From: Konrad Rzeszutek Wilk <konrad.wilk@oracle.com>
To: Borislav Petkov <bp@amd64.org>
Cc: "Liu, Jinsong" <jinsong.liu@intel.com>,
tony.luck@intel.com, x86@kernel.org, linux-edac@vger.kernel.org,
"xen-devel@lists.xensource.com" <xen-devel@lists.xensource.com>,
"linux-kernel@vger.kernel.org" <linux-kernel@vger.kernel.org>,
"H. Peter Anvin" <hpa@zytor.com>, Ingo Molnar <mingo@kernel.org>,
Thomas Gleixner <tglx@linutronix.de>
Subject: Re: [Xen-devel] [PATCH 1/3] Add mcelog support for xen platform
Date: Mon, 23 Apr 2012 11:06:57 -0400 [thread overview]
Message-ID: <20120423150657.GA24481@phenom.dumpdata.com> (raw)
In-Reply-To: <20120423060921.GA29378@aftab.osrc.amd.com>
> > This driver is not that much different from the APEI bridge to MCE code -
> > it just that instead of reading APEI blob data it reads it from an hypercall.
>
> Let me ask you this: is APEI a virtualization solution of some sort?
>
> No, it is the old windoze RAS crap but I guess Linux has to support it
> now too through BIOS. And x86 vendors will have to support it too.
>
> So it is piece of the firmware we'd have to deal with too.
>
> Now xen is a whole another deal - it is purely a piece of software.

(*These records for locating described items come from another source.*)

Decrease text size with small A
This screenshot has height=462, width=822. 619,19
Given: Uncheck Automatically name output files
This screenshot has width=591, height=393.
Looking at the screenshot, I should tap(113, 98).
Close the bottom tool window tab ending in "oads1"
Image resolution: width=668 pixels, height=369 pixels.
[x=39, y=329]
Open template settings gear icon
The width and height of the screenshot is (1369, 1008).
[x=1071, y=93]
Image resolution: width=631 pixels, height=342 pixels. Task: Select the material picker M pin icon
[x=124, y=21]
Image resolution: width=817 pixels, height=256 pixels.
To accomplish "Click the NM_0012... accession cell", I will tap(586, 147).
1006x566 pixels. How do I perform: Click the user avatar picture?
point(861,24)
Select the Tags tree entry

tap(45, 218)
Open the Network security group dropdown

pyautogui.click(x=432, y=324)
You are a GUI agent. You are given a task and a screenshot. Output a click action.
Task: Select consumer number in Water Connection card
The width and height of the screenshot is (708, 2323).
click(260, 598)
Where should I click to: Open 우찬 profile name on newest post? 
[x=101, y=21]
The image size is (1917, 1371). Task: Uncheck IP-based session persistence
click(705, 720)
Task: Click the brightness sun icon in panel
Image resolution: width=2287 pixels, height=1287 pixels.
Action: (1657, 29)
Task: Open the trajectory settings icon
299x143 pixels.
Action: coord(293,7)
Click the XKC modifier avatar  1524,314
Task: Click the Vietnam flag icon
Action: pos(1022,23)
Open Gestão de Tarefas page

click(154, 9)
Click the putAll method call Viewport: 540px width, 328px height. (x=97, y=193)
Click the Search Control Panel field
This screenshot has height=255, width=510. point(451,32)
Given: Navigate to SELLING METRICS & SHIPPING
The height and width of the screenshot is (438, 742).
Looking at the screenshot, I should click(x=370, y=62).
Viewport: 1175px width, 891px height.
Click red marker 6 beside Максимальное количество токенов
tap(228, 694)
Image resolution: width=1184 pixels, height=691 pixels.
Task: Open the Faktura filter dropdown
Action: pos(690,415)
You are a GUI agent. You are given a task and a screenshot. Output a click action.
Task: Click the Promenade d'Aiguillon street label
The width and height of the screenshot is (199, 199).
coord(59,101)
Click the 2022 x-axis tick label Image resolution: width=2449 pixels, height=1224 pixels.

Perfect. Software is more elastic than hardware - so the Xen ABI
for the MCE can be changed then to reflect the new format if required.
>
> > The fix seems quite easy - you change the 'struct mce' and 'mce_log()'
> > along with the drivers that use it.
>
> This is exactly what I have a problem with: having to take care of xen
> too. "No, Boris, nope, we cannot take your new feature because it breaks
> xen." and also "Have you tested this on xen too?" where the only thing I
> do is _hardware_ enablement and improving software support for it. And
> xen is not hardware...
Delegate testing to sub-maintainers. In this case that would be me
and Liu.
>
> [..]
>
> > If you are worried about breaking something, then you can just send
> > the change to me or Liu to test it out before committing API changes
> > in the MCE code.
>
> This probably sounds good now but I don't think code changes like
> that ever run as smoothly. Whenever there's breakage, there'll always
> be people screaming against it - I just don't want code that enables
Right, regressions are bad.
> hardware to be crippled and unable to change because it breaks
> completely unrelated pieces - it is bad as it is now.
Can you point me to the existing examples of MCE's badness?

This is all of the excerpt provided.